— What to produce —
Read the data line by line and say how many lines contain the string "comment", giving the number alone.

— Information —
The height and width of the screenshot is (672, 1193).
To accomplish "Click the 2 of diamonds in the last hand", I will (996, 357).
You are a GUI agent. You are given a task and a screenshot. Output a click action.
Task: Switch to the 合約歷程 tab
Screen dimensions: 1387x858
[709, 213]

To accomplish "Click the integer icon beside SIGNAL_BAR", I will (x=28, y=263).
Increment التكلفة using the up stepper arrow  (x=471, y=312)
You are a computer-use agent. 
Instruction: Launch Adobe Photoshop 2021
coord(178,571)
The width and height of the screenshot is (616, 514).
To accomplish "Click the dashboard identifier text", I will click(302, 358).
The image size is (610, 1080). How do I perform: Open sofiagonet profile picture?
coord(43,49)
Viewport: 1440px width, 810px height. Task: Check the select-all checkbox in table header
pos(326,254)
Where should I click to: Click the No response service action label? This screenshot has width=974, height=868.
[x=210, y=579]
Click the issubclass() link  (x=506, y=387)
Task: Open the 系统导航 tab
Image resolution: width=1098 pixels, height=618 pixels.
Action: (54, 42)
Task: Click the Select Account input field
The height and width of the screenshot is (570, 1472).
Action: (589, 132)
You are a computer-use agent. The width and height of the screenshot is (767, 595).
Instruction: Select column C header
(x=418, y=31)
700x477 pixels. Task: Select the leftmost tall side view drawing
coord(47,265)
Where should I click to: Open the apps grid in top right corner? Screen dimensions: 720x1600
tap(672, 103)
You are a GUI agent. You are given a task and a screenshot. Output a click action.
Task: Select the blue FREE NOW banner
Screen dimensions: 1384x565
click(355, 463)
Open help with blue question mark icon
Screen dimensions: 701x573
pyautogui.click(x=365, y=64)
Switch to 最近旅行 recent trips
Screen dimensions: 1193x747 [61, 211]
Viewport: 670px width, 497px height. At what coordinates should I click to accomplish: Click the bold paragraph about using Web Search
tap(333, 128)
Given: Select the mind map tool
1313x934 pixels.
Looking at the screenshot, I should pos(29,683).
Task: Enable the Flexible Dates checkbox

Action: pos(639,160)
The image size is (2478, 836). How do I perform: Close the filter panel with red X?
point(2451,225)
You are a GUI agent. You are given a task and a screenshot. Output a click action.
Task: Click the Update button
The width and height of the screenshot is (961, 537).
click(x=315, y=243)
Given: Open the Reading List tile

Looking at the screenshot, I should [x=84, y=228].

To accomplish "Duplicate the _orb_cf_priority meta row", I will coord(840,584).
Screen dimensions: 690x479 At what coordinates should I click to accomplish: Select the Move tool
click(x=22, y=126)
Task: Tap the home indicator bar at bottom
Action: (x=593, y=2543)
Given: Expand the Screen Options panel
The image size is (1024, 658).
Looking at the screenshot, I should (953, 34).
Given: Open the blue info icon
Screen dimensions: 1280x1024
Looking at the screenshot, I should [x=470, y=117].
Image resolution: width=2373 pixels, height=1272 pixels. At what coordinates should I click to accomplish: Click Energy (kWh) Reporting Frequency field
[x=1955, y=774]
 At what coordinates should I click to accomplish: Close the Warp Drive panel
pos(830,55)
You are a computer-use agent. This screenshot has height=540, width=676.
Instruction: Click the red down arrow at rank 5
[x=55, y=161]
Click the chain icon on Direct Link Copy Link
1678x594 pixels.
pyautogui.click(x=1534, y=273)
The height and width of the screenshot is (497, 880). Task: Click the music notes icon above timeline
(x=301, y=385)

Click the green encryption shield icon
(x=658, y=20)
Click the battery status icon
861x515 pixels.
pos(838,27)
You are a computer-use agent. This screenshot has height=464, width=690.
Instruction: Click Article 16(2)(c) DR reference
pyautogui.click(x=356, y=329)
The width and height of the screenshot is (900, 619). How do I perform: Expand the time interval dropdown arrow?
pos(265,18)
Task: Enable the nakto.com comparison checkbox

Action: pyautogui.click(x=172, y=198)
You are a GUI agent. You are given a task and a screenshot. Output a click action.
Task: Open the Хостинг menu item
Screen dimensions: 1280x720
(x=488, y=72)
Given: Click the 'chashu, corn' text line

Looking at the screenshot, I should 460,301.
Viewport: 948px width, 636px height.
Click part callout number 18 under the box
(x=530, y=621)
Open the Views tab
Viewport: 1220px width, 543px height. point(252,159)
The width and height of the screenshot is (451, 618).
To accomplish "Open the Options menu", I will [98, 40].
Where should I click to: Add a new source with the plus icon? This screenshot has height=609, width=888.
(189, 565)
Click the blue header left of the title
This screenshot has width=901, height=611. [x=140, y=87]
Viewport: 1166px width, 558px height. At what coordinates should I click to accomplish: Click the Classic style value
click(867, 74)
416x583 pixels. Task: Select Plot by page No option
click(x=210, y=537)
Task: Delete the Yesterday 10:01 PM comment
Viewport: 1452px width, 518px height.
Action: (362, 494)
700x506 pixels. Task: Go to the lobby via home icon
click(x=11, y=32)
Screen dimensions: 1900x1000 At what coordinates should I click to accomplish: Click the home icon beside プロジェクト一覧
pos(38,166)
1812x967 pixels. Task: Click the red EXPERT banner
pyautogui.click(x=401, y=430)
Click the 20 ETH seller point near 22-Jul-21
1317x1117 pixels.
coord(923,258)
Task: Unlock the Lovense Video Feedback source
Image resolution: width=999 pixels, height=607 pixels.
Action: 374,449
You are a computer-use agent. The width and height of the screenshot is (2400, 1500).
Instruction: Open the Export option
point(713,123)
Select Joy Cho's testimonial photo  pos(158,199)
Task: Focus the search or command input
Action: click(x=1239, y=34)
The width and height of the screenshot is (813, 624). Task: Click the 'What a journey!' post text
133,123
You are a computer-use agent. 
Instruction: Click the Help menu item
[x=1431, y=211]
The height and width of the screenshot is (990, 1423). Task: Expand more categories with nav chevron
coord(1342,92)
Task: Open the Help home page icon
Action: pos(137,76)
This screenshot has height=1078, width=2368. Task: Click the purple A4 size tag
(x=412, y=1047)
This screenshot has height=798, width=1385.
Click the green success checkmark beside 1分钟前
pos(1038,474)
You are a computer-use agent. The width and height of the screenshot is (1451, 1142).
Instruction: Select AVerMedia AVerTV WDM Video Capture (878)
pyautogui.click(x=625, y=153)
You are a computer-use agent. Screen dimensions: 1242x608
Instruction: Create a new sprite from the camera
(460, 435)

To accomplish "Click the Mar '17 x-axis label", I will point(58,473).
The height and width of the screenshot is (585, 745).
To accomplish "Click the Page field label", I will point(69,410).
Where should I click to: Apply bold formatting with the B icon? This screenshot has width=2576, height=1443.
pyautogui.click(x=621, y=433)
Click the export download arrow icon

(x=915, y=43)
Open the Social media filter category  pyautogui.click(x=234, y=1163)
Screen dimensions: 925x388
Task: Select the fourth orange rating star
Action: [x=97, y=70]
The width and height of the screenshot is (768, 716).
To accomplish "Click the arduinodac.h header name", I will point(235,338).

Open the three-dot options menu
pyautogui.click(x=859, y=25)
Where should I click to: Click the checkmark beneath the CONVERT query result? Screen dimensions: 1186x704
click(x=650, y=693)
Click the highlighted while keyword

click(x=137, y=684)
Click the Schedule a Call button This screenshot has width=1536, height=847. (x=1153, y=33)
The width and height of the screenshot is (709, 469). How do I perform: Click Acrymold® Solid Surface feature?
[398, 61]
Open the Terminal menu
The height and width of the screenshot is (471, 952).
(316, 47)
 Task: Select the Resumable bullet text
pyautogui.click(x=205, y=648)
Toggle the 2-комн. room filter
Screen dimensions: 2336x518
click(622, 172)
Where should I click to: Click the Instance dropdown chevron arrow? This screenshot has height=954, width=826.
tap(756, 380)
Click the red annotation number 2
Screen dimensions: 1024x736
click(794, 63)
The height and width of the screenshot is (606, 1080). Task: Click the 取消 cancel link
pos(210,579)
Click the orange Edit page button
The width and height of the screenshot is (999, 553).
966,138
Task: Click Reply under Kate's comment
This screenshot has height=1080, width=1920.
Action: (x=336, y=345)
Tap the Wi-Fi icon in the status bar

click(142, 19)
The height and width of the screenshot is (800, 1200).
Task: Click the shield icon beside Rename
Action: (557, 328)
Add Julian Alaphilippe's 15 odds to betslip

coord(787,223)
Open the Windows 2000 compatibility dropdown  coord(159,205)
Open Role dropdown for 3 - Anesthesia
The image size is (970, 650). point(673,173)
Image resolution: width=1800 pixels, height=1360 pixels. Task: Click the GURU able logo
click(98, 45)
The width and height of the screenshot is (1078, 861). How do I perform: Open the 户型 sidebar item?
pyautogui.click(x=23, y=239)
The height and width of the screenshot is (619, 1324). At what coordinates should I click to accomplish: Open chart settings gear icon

— Result below —
2